### Task goal
Starting with the first line of the records, write out each line exactly until you have included the line containing "Given: Click the search magnifier icon".

------------------------------------------------

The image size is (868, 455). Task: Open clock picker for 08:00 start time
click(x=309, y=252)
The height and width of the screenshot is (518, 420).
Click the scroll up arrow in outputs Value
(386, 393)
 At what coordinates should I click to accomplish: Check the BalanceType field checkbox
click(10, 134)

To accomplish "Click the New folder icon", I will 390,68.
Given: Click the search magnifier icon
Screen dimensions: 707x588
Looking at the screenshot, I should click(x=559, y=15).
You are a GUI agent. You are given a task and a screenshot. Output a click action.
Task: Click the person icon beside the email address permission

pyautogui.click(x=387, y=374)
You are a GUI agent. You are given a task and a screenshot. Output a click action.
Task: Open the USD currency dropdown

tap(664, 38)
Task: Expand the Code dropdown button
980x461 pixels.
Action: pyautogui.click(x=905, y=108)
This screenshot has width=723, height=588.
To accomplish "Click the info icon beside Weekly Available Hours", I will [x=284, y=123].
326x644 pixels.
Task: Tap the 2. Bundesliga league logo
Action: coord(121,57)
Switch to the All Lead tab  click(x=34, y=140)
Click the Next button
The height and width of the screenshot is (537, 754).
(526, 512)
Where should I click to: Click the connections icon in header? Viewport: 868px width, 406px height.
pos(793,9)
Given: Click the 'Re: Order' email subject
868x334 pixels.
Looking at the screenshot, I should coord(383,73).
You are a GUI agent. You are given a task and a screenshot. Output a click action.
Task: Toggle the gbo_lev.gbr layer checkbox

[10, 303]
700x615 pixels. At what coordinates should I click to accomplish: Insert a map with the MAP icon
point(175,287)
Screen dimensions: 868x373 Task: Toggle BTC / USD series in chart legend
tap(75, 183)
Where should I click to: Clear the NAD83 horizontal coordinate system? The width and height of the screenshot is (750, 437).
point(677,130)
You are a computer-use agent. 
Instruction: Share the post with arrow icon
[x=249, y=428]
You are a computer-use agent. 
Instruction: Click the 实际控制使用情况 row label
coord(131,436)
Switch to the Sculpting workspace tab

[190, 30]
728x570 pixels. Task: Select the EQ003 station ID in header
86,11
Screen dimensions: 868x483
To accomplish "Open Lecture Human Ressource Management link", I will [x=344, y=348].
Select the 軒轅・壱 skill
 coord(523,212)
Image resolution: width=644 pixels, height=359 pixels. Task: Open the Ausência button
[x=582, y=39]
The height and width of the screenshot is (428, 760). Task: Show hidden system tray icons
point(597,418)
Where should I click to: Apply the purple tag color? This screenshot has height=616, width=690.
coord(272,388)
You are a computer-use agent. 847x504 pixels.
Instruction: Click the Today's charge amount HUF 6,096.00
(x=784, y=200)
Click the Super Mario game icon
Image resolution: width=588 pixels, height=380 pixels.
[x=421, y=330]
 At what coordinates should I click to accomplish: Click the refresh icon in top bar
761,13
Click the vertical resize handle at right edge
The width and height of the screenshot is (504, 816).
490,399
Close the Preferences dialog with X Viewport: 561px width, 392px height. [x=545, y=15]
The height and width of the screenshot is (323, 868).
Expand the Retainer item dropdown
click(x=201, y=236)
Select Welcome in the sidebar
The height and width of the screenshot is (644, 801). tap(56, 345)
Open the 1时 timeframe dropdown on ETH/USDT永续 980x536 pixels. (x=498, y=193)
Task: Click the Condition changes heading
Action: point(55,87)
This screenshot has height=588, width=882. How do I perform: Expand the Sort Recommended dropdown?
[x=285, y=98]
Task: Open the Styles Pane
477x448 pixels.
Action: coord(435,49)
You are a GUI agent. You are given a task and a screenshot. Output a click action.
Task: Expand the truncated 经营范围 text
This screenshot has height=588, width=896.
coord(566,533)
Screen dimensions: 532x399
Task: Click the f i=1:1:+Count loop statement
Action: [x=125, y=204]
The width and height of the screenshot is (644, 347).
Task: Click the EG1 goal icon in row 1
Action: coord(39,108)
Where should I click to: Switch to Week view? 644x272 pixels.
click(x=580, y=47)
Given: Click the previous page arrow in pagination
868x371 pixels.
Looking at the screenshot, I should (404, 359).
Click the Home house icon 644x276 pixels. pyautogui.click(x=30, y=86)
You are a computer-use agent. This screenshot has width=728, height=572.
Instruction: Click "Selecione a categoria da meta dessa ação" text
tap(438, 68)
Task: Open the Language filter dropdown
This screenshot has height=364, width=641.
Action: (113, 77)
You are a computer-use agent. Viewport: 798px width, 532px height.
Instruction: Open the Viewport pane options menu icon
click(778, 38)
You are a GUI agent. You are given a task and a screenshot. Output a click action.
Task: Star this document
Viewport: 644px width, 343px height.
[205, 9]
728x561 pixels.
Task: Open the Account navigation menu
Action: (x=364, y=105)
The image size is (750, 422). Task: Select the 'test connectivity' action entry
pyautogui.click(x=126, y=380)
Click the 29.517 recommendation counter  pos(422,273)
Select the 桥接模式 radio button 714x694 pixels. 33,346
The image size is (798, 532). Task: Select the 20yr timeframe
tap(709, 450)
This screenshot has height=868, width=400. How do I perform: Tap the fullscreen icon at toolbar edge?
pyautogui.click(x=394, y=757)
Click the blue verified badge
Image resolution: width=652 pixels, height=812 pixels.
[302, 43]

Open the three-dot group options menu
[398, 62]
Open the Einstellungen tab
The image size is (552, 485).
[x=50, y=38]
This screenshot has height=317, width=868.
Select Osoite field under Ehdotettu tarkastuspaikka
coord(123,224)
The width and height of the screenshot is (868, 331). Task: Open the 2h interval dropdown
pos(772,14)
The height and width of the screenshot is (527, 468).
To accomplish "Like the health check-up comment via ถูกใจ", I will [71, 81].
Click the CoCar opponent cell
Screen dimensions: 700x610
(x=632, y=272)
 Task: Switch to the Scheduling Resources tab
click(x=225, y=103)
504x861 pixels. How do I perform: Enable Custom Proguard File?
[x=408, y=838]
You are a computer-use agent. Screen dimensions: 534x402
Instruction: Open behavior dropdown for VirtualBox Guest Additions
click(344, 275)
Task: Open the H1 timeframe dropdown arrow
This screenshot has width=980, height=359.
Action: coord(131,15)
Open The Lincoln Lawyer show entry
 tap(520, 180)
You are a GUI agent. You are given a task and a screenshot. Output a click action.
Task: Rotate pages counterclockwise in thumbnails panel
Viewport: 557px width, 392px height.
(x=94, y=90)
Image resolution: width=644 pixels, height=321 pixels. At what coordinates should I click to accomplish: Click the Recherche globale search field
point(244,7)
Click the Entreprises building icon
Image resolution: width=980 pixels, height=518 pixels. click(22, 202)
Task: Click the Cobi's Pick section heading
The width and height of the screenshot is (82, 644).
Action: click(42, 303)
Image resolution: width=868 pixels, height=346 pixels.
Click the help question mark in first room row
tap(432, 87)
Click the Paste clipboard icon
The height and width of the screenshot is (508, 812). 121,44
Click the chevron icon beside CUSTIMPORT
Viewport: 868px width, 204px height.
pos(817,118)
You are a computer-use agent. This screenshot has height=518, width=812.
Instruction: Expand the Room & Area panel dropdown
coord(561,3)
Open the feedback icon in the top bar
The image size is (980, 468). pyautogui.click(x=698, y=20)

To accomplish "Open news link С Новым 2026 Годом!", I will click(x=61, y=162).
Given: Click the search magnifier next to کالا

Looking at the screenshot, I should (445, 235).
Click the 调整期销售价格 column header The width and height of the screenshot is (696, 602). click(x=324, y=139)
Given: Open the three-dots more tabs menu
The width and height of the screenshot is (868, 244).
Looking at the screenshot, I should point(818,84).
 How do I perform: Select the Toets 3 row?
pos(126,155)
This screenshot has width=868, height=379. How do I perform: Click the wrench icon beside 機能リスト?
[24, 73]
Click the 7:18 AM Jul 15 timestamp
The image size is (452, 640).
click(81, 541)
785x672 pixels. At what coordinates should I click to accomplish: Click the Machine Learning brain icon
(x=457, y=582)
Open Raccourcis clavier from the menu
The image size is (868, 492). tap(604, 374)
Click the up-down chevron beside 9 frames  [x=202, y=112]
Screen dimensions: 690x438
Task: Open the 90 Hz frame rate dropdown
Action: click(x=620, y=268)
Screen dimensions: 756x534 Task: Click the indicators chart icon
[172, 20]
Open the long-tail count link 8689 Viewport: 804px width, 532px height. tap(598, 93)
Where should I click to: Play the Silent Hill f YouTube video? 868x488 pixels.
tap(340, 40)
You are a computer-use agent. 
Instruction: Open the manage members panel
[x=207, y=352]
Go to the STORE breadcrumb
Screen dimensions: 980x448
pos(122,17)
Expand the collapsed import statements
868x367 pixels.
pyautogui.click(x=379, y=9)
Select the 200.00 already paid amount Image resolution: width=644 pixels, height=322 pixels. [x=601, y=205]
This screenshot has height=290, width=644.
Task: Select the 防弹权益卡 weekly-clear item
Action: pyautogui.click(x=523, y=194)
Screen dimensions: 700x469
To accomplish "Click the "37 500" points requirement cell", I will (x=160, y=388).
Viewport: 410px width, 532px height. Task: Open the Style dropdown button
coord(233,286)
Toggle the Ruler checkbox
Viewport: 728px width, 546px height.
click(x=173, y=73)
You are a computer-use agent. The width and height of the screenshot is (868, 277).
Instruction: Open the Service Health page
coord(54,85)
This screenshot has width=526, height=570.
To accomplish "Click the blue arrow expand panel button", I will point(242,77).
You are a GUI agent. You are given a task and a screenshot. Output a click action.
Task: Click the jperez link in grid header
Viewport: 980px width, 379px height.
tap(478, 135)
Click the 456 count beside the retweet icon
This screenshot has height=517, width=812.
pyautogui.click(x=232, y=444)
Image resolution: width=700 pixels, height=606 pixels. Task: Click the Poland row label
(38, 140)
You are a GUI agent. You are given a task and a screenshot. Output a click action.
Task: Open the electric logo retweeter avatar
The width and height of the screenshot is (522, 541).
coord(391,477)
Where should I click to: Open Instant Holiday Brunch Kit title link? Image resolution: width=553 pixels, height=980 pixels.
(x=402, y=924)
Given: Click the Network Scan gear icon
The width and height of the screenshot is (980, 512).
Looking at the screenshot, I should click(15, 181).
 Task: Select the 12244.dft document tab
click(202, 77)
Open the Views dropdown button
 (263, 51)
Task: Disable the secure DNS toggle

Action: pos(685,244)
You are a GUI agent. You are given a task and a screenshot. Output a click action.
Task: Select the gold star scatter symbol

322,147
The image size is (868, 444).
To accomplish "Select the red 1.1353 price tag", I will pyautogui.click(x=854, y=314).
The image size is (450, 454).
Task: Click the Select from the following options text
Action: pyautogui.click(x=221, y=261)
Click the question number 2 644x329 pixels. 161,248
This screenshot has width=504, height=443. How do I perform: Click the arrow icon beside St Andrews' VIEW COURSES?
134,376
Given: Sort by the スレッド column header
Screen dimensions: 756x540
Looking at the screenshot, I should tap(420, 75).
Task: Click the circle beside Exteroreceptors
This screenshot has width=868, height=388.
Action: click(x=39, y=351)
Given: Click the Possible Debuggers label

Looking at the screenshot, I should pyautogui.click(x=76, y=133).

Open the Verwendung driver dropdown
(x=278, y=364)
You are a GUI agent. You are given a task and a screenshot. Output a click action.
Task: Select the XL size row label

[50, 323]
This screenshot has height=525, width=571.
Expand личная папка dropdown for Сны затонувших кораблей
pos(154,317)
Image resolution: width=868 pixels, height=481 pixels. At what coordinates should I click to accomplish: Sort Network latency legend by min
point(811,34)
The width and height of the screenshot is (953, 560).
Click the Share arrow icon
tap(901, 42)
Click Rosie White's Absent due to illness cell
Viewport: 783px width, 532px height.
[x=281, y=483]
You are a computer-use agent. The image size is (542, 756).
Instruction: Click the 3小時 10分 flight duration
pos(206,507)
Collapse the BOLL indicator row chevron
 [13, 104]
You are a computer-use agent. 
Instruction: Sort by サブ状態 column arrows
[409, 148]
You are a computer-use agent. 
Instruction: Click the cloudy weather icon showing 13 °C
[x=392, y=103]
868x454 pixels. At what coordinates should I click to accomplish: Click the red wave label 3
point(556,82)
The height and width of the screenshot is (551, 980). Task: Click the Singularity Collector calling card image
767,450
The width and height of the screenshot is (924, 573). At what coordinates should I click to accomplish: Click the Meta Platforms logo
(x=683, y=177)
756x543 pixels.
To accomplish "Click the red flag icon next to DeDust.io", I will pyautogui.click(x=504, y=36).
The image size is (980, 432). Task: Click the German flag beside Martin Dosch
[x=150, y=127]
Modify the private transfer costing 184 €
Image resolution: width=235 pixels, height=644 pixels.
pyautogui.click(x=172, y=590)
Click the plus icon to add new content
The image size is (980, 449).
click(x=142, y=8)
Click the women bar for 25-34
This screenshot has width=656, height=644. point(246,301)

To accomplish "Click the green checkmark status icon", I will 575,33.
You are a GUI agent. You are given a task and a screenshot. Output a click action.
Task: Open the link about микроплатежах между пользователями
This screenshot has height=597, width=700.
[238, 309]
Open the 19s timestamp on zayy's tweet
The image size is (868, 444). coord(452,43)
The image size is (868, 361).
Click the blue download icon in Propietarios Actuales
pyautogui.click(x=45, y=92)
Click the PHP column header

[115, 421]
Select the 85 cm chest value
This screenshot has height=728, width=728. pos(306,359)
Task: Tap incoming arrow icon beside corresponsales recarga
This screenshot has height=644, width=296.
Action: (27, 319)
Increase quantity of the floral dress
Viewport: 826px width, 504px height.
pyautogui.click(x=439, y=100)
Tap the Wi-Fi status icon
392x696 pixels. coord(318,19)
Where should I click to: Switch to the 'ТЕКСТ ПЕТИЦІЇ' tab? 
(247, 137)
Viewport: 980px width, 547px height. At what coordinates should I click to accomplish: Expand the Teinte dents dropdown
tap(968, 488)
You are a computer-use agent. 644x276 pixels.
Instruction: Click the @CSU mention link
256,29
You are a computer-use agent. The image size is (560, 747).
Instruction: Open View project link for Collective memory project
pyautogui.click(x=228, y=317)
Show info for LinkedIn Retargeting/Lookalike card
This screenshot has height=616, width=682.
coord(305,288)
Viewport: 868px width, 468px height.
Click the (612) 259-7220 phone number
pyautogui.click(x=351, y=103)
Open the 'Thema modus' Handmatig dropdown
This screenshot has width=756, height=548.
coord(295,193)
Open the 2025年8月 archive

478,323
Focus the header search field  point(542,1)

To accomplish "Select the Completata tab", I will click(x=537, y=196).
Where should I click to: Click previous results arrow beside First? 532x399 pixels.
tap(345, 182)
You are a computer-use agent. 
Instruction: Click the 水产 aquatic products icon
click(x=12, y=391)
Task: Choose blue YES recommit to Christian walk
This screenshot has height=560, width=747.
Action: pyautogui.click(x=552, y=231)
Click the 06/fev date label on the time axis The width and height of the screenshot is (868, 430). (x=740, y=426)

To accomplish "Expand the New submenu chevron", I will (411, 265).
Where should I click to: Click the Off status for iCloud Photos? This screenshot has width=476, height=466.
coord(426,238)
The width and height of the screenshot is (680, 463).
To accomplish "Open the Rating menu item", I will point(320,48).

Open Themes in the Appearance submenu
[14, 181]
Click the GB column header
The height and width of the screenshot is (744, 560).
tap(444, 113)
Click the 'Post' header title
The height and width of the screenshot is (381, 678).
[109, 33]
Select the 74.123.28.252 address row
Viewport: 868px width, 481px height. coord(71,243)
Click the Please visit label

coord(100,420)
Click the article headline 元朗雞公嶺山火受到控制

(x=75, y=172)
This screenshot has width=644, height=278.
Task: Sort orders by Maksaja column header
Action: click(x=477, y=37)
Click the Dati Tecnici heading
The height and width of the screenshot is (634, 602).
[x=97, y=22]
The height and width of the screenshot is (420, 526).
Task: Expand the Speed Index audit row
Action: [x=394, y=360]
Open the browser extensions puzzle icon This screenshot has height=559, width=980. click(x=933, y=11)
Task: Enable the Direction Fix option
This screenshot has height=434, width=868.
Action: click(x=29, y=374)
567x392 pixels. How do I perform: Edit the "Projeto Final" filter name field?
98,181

------------------------------------------------

### Your response
The image size is (868, 455). Task: Open clock picker for 08:00 start time
click(x=309, y=252)
The height and width of the screenshot is (518, 420).
Click the scroll up arrow in outputs Value
(386, 393)
 At what coordinates should I click to accomplish: Check the BalanceType field checkbox
click(10, 134)

To accomplish "Click the New folder icon", I will 390,68.
Given: Click the search magnifier icon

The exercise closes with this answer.